Our campus is home to numerous exciting art pieces, ranging from sculpture to mosaic.

Campus art

Our campus is home to many pieces of beautiful art. From stunning work by our own graduates, to those created by artists known across the world.
Follow the map around the campus and take in the wealth of exciting art across many different media.


Artist: Antony Gormley
Location: King's Walk, between the Students' Union and Northern Stage

Gormley's 'Clasp' is a 4.4-metre-high cast iron sculpture. It depicts two bodies holding each other and is part of the artist's 'Double Blockworks' series. The sculpture is of 18 individual blocks and cast as one single element in spheroidal graphite iron.

A cast-iron sculpture by Anthony Gormley, situated on Newcastle University campus.

Welcome to the Palindrome

Artists: Bridget Jones and Linda France
Location: Hadrian Bridge pedestrian tunnel

A playful integration of image and language. A single word is printed onto each of the 26 panels. You are invited to read the words as a complete poem as you pass through the tunnel from either direction.

Detail of Welcome to the Palindrome by Bridget Jones and Lisa France. 26 panels line a pedestrian tunnel, with a single word from a poem printed on each panel.


Artists: Bill Herbert, Professor of Poetry and Creative Writing at Newcastle University, and graphic designer Colin Hagan
Location: Outside the Philip Robinson Library

An intriguing text-based work in which small bronze pentagram forms are embedded into the ground and enclosed by seating.

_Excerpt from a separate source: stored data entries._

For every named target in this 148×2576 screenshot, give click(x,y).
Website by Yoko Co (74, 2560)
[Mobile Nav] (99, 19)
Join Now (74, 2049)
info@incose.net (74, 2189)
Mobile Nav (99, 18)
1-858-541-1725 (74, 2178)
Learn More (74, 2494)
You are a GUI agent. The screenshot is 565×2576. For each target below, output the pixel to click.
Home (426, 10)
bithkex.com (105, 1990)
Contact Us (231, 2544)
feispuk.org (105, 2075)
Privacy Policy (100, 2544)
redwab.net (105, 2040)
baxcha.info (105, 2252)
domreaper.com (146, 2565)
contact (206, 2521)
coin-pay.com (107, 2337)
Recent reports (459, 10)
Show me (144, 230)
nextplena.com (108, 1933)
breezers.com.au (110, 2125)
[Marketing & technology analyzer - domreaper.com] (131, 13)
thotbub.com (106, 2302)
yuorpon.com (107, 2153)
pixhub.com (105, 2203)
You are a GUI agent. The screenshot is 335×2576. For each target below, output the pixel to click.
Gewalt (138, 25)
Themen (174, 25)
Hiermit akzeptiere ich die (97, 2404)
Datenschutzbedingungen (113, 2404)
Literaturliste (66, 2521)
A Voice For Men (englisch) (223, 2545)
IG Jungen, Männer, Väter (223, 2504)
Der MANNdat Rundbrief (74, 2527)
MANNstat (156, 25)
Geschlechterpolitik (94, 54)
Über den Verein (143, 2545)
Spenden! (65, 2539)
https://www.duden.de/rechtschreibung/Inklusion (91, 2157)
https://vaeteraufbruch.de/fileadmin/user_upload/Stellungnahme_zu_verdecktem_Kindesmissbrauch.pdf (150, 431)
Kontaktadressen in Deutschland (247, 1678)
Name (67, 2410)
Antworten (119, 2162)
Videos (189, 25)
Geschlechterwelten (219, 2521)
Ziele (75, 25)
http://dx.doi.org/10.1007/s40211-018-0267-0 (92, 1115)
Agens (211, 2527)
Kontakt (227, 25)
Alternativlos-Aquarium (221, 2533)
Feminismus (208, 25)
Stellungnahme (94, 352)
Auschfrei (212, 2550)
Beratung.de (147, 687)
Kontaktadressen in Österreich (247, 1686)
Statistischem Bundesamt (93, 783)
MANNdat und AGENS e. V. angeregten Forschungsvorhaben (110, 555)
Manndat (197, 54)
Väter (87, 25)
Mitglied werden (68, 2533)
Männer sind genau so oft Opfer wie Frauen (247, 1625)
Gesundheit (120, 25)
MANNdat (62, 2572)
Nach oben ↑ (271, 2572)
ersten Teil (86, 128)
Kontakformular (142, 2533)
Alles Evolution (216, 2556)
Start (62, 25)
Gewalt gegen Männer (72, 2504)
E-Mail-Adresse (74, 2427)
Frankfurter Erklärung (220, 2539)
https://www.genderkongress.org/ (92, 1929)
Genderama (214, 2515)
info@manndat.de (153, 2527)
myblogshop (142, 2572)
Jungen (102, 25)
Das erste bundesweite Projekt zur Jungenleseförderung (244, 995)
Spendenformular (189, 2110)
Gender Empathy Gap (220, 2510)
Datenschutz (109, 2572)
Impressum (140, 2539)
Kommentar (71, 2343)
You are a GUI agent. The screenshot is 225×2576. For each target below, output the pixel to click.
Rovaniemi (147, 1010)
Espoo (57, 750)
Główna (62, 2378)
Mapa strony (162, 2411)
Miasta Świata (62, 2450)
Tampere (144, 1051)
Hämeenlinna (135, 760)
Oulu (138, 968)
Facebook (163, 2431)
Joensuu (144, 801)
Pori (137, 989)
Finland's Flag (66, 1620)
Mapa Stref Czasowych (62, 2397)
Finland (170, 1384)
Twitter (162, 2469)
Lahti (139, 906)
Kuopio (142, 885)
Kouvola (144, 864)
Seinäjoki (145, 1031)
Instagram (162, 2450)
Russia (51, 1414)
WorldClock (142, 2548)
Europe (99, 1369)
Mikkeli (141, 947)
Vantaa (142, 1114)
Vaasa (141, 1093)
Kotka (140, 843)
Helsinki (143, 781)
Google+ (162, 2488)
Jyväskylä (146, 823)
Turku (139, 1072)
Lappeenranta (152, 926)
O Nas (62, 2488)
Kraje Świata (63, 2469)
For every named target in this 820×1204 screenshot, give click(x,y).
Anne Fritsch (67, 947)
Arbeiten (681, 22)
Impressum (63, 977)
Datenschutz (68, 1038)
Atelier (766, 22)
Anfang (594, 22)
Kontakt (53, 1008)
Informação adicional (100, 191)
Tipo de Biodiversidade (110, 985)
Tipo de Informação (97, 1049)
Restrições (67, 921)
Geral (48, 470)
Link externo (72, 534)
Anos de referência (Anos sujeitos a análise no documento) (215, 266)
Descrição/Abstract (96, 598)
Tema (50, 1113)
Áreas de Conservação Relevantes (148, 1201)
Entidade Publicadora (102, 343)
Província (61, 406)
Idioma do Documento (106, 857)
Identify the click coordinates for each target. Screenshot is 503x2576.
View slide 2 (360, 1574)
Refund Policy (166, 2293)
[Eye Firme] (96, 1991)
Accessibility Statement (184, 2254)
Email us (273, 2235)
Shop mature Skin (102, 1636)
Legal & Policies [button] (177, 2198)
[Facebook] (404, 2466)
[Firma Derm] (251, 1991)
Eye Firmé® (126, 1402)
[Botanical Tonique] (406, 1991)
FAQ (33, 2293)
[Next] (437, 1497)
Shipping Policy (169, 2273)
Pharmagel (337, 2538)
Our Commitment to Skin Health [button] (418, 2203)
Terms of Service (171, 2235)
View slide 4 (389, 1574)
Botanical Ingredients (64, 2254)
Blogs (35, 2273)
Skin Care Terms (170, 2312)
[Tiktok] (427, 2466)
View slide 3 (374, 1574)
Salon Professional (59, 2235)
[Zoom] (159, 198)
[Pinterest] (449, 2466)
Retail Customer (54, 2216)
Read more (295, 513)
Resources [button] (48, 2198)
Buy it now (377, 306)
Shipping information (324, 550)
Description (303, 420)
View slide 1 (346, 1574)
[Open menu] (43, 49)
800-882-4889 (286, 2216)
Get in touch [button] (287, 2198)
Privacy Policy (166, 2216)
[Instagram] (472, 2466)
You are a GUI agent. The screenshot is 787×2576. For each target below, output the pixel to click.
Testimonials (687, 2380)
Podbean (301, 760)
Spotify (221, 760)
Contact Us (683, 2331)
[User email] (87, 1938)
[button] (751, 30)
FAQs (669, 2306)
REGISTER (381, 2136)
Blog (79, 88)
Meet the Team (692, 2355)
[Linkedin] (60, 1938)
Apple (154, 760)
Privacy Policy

Within each pentagram, five poetic lines swirl into a centre point. Start the poem at any point and follow it round.

A bronze pentagram embedded into the floor before a curved bench. Five poetic lines swirl into the centre of the pentagram

Spiral Nebula

Artist: Geoffrey Clarke, RA
Location: in front of the Herschel Building

Spiral Nebula is an important example of post-war 20th-century public art. It was originally commissioned in 1962 by the architect Sir Basil Spence, to be permanently sited in front of the Herschel Building to complement its modernist architecture. The sculpture can be taken as a symbol of scientific advances in the 1960s and reflects the subjects being explored in the Herschel Building’s physics department at that time. In 2012 conservation of the sculpture was undertaken by Geoffrey Clarke’s son, Jonathan. This was supported by the Henry Moore Foundation, INTO Partnership and the Catherine Cookson Foundation.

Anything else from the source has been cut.